**Given records**
= Beginning of Section =

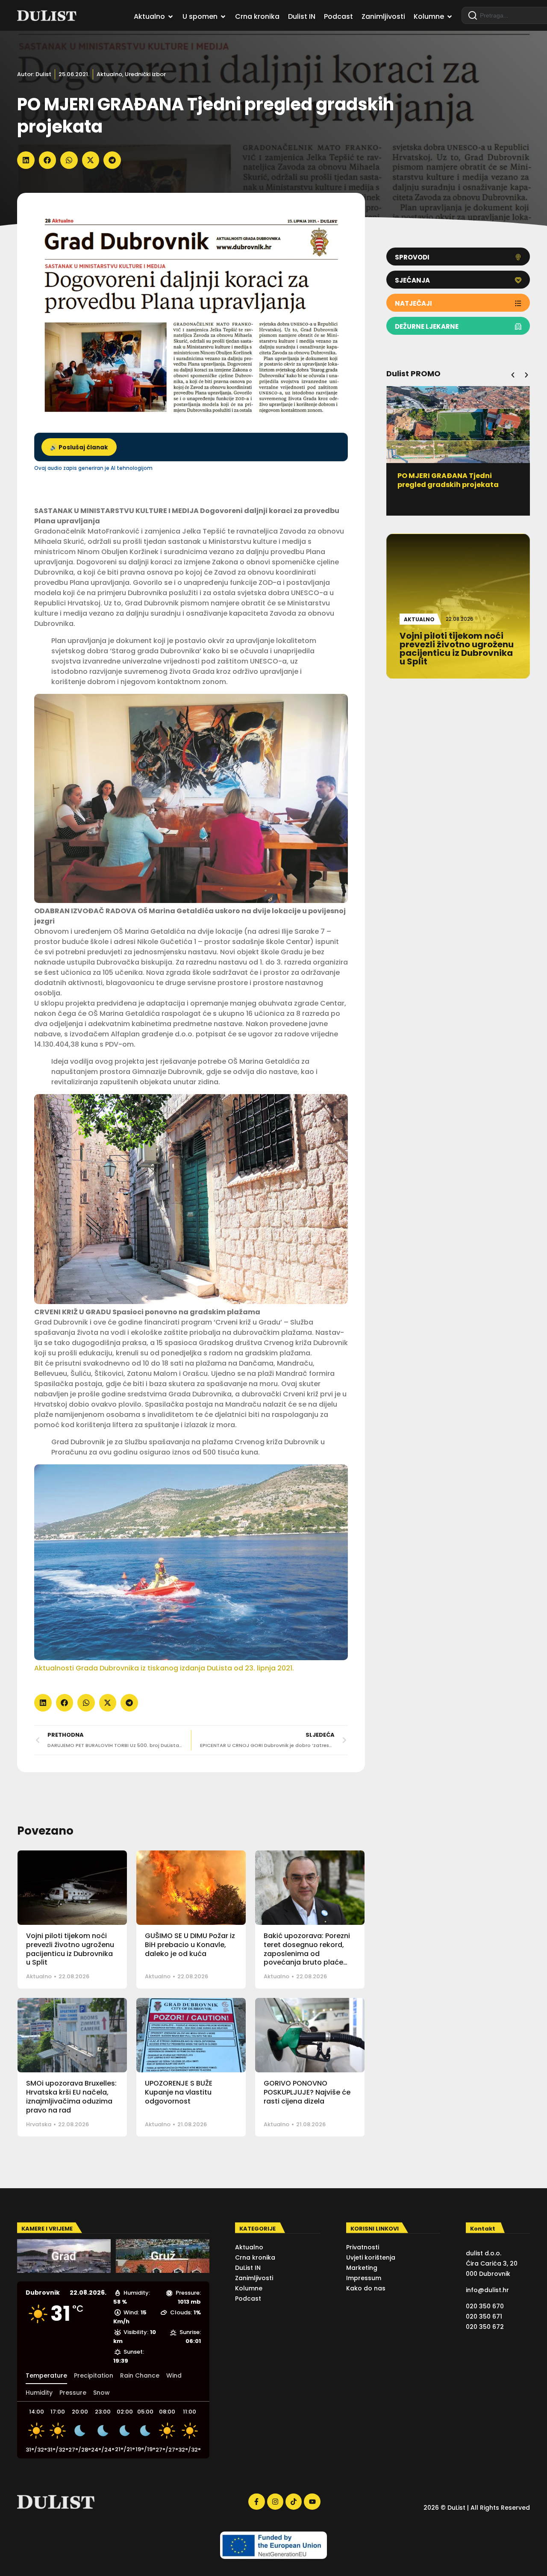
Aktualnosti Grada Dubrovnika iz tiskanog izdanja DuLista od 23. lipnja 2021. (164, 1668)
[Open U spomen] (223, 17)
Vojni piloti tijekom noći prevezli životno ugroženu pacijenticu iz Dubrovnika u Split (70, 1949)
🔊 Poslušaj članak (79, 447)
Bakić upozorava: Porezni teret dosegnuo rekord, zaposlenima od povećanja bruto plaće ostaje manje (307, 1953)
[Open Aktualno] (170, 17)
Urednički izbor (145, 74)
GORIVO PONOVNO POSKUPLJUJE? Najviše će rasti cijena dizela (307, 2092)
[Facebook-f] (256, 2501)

= End of Section =
= Beginning of Section =

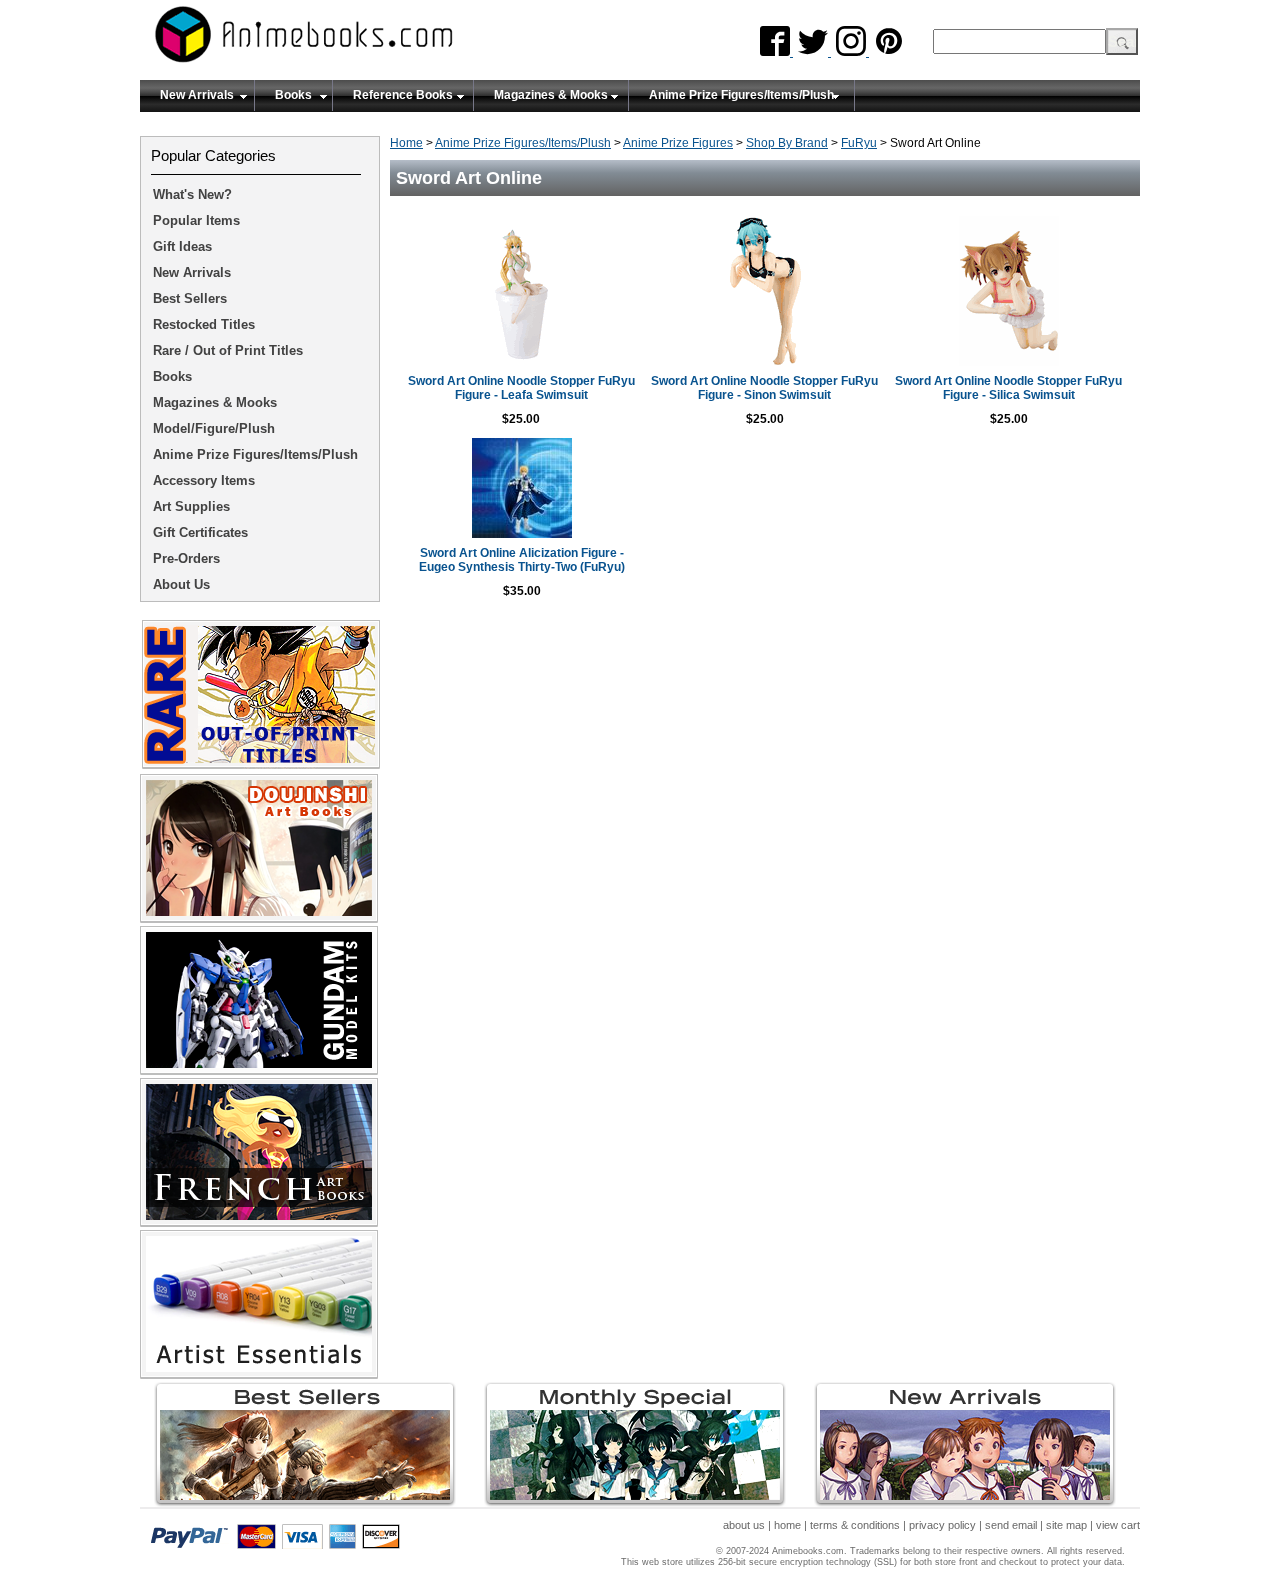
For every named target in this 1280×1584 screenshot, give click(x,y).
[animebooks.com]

= End of Section =

**Directions for this task**
A number is the only answer here: how many lines of the material above contain "Dubrovnika"?

**Solution below**
2